We would need a book, if not an encyclopedia to describe the whole process of sentiment analysis and integrate it into our trading system.
So, in this post we are going to start with the first step, extracting information from Twitter to feed our Natural Language Processing algorithms.
The impact of social networks on market trends
Social networks have emerged as - mainstream communication media where users can be both consumers and creators of information.
Users are continuously generating data, either passively as mere receivers of information where our interest, reading time, etc. are recorded, or actively by creating content, expressing our interest in another content or even sharing it.
In addition, sufficiently interesting or shocking news can literally travel the world and become a global trend. Users with millions of followers can also create trends or impacts on specific topics.

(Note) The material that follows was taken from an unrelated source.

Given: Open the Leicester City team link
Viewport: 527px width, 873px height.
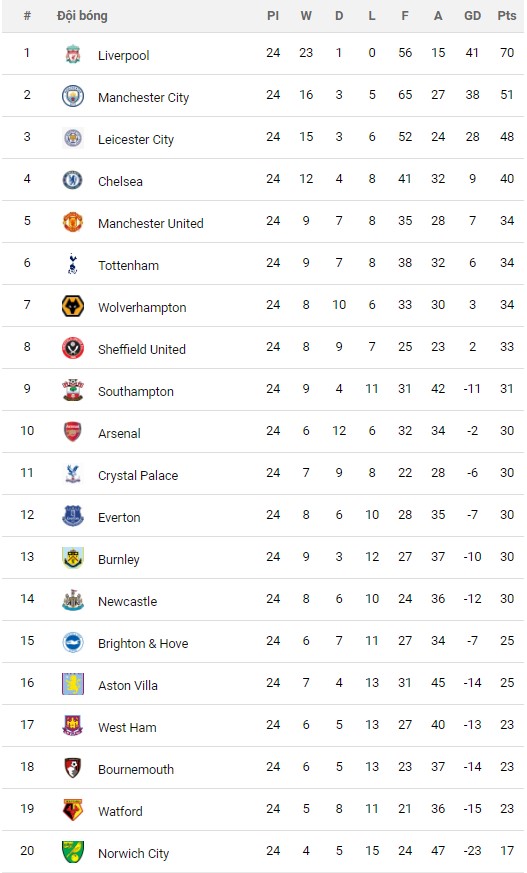Looking at the screenshot, I should pos(136,139).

The analysis of this type of data has been the subject of study for several years, having generated abundant academic material to model the flow of information, their interpretation and the extraction of mood, trends and forecasts.
Twitter is a microblogging social network where users interact by posting information, sharing through retweets or showing their interest by marking information as a favourite.
It also has a hashtags (#) mechanism to tag content with the ability for the message to reach many more people than just followers.
According to the Internet Live Stats, Twitter has more than 372 million active users, and the number is continuously increasing, and more than 700 million tweets are posted every day.
On the other hand, hundreds of users can generate heated debates about a company, which creates trends about the mood of the investors. Debates with thousands, if not millions of passive and active viewers.
Twitter has therefore become a relevant source of alternative information for analysts who believe that social media sentiment can increase their edge in the markets.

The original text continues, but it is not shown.